Дух эры немого кинематографа в спектакль привносит харизматический, «химичный» дуэт грабителей (Евгения Плетнёва и Антон Спиров). Как актёры немого кино, они преувеличенно работают лицами: дьявольски ухмыляются, закрывая Оскару рот. Рисунок их ролей пластический: движения не резки, не брутальны, а полны кошачьей грации. Жизнь мальчика они разрушают играючи, словно танцуя, — с той же безмятежностью, с которой разливают зрителям молоко под тревожную хронику о начале Депрессии.
Их появление сопровождается сонным параличом у Оскара: в текст инсценировки органически вплелось описание этого патологического состояния, оставленное пережившим его на просторах Интернета.
Великую часть времени Кирилл Ратенков, играя Оскара, проводит с закрытыми глазами. Это ночной кошмар, от которого не получается проснуться. Он бродит вслепую, балансируя на спинках кроватей, как канатоходец.
— Он частично проваливается в сон и потом из него выходит, — говорит Максим Соколов. — Он путешествовал, разве сон — это не путешествие? Во сне можно оказаться и в макете поезда. Этот сон начинается, когда папа уходит и заканчивается когда он, наконец, его обретает.
Агонию кошмара усиливает свет обладателя «Золотой маски» за «Губернатора» Андрея Могучего Стаса Свистуновича.

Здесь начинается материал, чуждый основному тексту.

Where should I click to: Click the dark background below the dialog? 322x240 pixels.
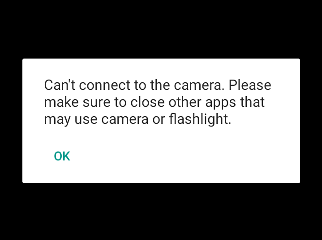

Маленькие лампочки-«розочки» на стеблях-«змейках» оживляют каждую восковую фигуру, белый свет освещает согбенную фигуру отца и бьёт из-под кроватей, а пульсирующая пляска вспышек под жёсткую ритм-секцию почти превращаются в пытку. Свет в спектакле становится мыслящим и жестоким существом, доводящим зрителя до предела возможностей.
«Тайна внутри», — говорит ассистент Янь Пень (Юрий Бегметюк) маэстро Хичкоку, недовольному сентиментальностью и незакрученностью интриги. А девочка Китти в поезде замечает Оскару мимоходом: «Вам, наверное, лет 30 или 40».
Встреча отца с сыном (а, может быть, встреча мальчика с самим собой — взрослым?) исполнена щемящей тоски и милосердия ко всем — к папам, мальчикам и даже тем истуканам с пустыми глазами, которые каждую минуту думают о том, чтобы не продешевить. Главное — верить. Верить в себя и стать беспомощными, как дети, «потому что слабость велика, а сила ничтожна…».